== RECORDS SHOWN ==
######

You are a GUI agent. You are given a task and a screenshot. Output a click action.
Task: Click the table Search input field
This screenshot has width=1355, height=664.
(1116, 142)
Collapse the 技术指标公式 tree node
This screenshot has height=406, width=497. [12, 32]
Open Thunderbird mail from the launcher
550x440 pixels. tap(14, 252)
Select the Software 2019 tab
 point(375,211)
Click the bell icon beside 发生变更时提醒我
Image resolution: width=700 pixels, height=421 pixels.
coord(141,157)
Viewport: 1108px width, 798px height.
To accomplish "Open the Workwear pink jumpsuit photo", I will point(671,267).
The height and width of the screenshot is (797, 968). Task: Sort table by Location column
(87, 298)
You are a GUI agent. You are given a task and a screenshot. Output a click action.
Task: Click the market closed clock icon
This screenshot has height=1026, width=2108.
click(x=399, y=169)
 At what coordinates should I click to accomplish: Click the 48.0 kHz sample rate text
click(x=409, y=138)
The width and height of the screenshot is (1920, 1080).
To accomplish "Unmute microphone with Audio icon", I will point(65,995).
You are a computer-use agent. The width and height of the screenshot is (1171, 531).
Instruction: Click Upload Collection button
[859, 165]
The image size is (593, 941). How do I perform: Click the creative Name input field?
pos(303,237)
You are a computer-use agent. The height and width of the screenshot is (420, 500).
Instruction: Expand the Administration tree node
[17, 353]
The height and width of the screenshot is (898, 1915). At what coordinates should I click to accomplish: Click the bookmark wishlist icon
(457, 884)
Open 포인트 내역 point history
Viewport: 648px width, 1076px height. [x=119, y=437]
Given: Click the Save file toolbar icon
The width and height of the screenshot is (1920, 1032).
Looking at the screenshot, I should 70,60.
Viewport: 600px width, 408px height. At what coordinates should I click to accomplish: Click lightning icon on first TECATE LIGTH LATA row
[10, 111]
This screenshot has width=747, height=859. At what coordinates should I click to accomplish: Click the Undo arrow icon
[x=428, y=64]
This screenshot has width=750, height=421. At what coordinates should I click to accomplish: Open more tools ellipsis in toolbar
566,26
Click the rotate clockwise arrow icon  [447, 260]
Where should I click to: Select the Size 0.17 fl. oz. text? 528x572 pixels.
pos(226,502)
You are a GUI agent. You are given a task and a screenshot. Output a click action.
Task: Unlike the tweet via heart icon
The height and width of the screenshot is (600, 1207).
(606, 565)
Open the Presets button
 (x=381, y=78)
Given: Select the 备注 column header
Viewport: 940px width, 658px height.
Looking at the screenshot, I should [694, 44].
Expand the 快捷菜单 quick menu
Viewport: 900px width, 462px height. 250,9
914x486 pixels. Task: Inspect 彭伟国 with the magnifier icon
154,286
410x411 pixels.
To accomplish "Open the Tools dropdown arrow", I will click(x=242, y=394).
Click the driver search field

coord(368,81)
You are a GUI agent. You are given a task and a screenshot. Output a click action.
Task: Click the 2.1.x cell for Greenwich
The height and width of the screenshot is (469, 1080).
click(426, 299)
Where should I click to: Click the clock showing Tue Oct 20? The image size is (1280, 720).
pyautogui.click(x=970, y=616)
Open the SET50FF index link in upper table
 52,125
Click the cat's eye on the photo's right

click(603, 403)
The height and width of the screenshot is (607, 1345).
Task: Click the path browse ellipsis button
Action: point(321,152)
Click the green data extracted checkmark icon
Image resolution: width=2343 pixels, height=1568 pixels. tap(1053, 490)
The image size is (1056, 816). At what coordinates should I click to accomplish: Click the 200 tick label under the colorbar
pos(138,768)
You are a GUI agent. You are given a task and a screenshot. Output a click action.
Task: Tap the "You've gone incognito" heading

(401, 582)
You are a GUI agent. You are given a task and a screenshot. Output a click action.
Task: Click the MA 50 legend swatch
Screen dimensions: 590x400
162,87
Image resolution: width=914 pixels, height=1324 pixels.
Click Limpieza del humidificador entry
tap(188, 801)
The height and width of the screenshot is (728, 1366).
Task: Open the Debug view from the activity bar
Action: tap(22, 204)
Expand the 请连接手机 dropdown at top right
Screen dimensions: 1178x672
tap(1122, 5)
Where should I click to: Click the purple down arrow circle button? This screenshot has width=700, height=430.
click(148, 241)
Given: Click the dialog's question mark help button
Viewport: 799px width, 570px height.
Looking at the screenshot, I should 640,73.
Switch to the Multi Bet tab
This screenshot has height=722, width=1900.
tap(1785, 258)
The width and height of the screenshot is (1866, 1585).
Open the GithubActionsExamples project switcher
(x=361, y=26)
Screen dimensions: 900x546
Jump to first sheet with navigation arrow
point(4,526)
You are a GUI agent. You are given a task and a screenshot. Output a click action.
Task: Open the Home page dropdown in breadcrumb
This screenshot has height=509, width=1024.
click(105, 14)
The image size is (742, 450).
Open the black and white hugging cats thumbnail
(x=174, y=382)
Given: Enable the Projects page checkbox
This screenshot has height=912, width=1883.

######

== STATED EXERCISE ==
Copy the lines from the one containing "You are a computer-use agent. The height" up to and including the one containing "Looking at the screenshot, I should 70,60.", swapping "Administration" for "Security" and leaving everything else as it is.

== SOLUTION FOR THIS TASK ==
You are a computer-use agent. The height and width of the screenshot is (420, 500).
Instruction: Expand the Security tree node
[17, 353]
The height and width of the screenshot is (898, 1915). At what coordinates should I click to accomplish: Click the bookmark wishlist icon
(457, 884)
Open 포인트 내역 point history
Viewport: 648px width, 1076px height. [x=119, y=437]
Given: Click the Save file toolbar icon
The width and height of the screenshot is (1920, 1032).
Looking at the screenshot, I should 70,60.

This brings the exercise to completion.